Compared to AG-1.0, the most significant increase in thermal conductivity is 48.83% relative to pure A70. Several factors may have contributed to this enhancement, which are explored in the following section. Two mechanisms can be employed to facilitate heat transfer within a material: phonon transport and electron transport. In electron transport, the kinetic energy of free electrons is amplified by their thermal energy. Still, this energy dissipates as it moves from high-energy to low-energy regions in the material.
In contrast, phonon transport relies on phonon or lattice vibration to transfer energy. The mean free path of phonons, the distance they travel from high-energy to low-energy regions, governs heat conduction in a material. Three processes can shorten phonon mean free paths: phonon–phonon scattering, phonon–boundary scattering, and phonon–impurity scattering. One of the processes typically limits heat conductivity due to an increase in the length of the thermal pathway [23]. Adding GNP enhances the phonon transport mechanism inside the sample, potentially accounting for the increased heat conductivity of the sample. At low nanoparticle concentrations, interactions between nanoparticles are minimized, reducing the mean free path of phonons through phonon–boundary scattering. Conversely, when the weight fraction of nanoparticles increases, the continuous thermal channel or network within the sample expands. This expansion occurs due to the link between two or more nanoparticles, leading to an augmentation in thermal conductivity [24]. The correlation between samples’ thermal conductivity and nanoparticles’ concentration is linear.
Including SDBS as a surfactant enhanced the conductivity of ASG at the same concentration as AG without a surfactant; these findings can be compared to the thermal conductivity data for ASG and AG composites. The increase in thermal conductivity in ASG was attributed to homogeneous mixing, while NP aggregation in AG led to a decrease. The primary reason for the reduction in thermal conductivity was nanoparticle aggregation, which disrupted the thermal network as nanoparticle concentration increased. The most significant increase observed was 122.26% for ASG-1.0, whereas only 48.83% for AG-1.0. For ASG-1.3, thermal conductivity decreased, indicating that the surfactant did not fully emulsify specific nanoparticles, leading to their agglomeration and settling as sediment at the bottom of the mixture. This observation is consistent with the literature, which suggests that non-covalent surface modifications may not significantly affect the overall behavior of nanoparticles. It is important to note that including SDBS enhanced the intermolecular free mobility of particles, rendering the NePCM more stable than GNPs and resulting in increased thermal conductivity. After analyzing this data for maximum thermal conductivity, the composite is undergoing further testing to evaluate the remaining thermophysical properties from AG-0.1 until AG-1.0 and ASG-0.1 until ASG-1.0.

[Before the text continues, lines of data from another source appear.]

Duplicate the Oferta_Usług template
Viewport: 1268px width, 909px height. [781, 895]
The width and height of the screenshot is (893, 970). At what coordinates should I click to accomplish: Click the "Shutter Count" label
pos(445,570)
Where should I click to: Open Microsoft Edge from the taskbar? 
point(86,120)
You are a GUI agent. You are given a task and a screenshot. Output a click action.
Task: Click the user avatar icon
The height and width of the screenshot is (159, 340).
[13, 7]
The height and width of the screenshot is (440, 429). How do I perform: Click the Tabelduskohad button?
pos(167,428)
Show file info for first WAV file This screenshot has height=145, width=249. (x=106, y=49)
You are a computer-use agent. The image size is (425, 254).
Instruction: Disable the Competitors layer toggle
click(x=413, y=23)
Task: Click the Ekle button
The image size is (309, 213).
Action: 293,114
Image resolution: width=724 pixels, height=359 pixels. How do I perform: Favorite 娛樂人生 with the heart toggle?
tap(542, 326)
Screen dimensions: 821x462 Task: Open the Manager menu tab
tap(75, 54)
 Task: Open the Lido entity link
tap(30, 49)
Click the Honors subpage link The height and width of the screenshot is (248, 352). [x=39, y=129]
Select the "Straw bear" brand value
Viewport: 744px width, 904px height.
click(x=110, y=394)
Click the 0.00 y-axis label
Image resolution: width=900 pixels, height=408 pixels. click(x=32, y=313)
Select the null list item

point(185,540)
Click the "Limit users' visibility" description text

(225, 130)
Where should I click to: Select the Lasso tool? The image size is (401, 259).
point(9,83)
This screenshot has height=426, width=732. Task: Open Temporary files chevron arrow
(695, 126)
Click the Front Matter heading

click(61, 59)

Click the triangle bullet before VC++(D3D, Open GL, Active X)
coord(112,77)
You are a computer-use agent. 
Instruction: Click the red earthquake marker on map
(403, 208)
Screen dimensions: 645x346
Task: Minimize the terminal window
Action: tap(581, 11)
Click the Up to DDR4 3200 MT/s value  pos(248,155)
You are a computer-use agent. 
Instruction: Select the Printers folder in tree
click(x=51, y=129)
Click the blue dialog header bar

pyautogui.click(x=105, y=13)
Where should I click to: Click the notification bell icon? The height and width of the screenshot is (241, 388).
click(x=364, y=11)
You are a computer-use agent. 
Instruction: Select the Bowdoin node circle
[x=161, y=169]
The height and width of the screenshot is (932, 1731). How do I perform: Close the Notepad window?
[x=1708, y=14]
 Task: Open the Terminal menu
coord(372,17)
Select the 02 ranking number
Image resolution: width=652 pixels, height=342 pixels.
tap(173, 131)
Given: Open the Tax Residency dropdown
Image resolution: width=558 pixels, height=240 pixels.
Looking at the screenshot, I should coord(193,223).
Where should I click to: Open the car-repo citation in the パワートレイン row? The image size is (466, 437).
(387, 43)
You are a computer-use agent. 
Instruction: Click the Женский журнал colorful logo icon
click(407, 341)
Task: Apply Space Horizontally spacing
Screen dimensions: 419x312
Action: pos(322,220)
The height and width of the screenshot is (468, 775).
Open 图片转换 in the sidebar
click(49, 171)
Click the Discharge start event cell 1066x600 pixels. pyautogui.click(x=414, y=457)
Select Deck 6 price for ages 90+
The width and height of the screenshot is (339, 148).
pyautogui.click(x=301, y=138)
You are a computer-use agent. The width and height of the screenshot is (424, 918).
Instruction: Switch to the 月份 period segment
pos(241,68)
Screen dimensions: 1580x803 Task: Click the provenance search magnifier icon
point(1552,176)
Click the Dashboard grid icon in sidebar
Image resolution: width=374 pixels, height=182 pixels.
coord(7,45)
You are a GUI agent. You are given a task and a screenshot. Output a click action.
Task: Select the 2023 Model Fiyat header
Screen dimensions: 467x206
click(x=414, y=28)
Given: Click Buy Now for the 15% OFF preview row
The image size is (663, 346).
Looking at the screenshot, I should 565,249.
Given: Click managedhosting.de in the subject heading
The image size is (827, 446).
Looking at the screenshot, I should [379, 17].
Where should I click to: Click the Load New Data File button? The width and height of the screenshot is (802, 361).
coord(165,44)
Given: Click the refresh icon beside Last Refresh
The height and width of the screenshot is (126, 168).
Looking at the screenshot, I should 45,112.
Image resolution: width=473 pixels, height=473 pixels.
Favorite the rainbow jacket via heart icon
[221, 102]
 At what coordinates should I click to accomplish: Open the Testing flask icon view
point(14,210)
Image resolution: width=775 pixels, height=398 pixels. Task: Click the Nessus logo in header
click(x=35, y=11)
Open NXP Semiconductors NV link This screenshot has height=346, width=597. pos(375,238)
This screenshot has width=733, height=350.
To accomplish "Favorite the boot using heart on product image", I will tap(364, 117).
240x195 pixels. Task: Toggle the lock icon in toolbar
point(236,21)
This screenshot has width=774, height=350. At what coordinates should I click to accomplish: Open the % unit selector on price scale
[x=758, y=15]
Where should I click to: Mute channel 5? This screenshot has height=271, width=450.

3.3. Latent Heat and Phase Change Temperature

As depicted in Figure 5, DSC analysis was employed to assess the impact of GNP particle presence on the thermophysical properties of A70 PCM—precisely, the phase transition temperature and LH. The minor left peak signifies the solid–solid phase transition in each DSC curve, while the primary peaks correspond to the solid–liquid phase change or melting [25]. The pure PCM displayed an LH capacity of 170.49 J/g and a melting temperature of 68.20 °C. Figure 5 illustrates a slight downward shift in the phase change peaks by introducing GNPs to A70. Consequently, the addition of AG-1.0 led to an 8.27 kJ/kg reduction in latent heat compared to pure A70, as shown in Table 2.
This phenomenon finds its explanation in the context of the second law of thermodynamics as expressed by the equations ( H = U + P V ,   U = T S P V ) [26]. Introducing nanoparticles with PCM leads to entropy (∆S > 0) augmentation due to the increased disorder within the mixture. Consequently, the system’s internal energy experiences an increment given that the first term (T∆S) in the equation is larger than the multiplication of pressure and ∆V. As a result, the system’s enthalpy rises following the equation ∆H = ∆U + V∆P. However, as the nanoparticle concentration increases, the second component (P∆V) in the internal energy term exceeds the magnitude of the first term (T∆S). This results in a decrease in the system’s internal energy as the fraction of nanoparticles rises. Consequently, the enthalpy of the system decreases in tandem with its internal energy. Therefore, as the number of nanomaterials in the mixture increases, there is a reduction in the LH of the samples, with GNPs exerting a more pronounced influence on LH.
Table 2 also illustrates that all composites had slightly higher melting temperatures than pure A70 PCM. However, the melting values of all composites were statistically indistinguishable from those of pure PCM. The observed behavior may be ascribed to the interaction between PCM and nanoparticles as well as the isotropic porous structure of carbon. Furthermore, this phenomenon might arise due to the substantial interplay between the fluid and the surface of the matrix, resulting in a modification of the melting temperature, and similar findings were reported by Hari Krishnan et al. [27]. Regarding ASG-1.0, it exhibited a reduction in latent heat of 11.709 kJ/kg compared to pure A70 and a 3.439 kJ/kg reduction in latent heat compared to AG-1.0, as shown in Figure 6. The presence of SDBS as a surfactant in PCM led to a more significant reduction in latent heat than AG composites, likely due to the high melting temperature of SDBS and the presence of SDBS’s unalterable solid phase. The same trend was observed in the phase change temperature of ASG composites. Therefore, it can be concluded that the addition of GNP, with the aid of SDBS as a surfactant in PCM, does not affect the melting point of the composite.

3.4. Chemical Stability

The FTIR spectrometer played a pivotal role in characterizing the composite composition of the NePCM. In Figure 7, the FTIR spectra showcase various concentrations of PLUSICE A70, GNP, and AG composites, while Figure 8 highlights the FTIR spectra of PLUSICE A70, GNP, SDBS, and ASG composites at varying concentrations. The x-axis represents wavenumbers (cm−1), denoting the samples’ functional groups. Infrared light was employed to stimulate molecular vibrations within covalent bonds, with the frequency of the selected bond being measured concurrently to identify the presence of functional groups. Absorption of electromagnetic radiation within the frequency range of 500 to 4000 cm−1 can provide insights into the presence of four distinct types of chemical bonds: namely, single-bond stretching vibrations occurring between 2500 and 4000 cm−1, triple-bond vibrations between 2000 and 2500 cm−1, double-bond vibrations between 1500 and 2000 cm−1, and a region known as the fingerprint region encompassing vibrations between 500 and 1500 cm−1. The presence of these bonds serves as an introduction of functional groups like ketones, alcohols, alkenes, and carboxylic acids—however, the region between 500 and 1500 cm−1 exhibits overlapping bands, challenging precise analysis.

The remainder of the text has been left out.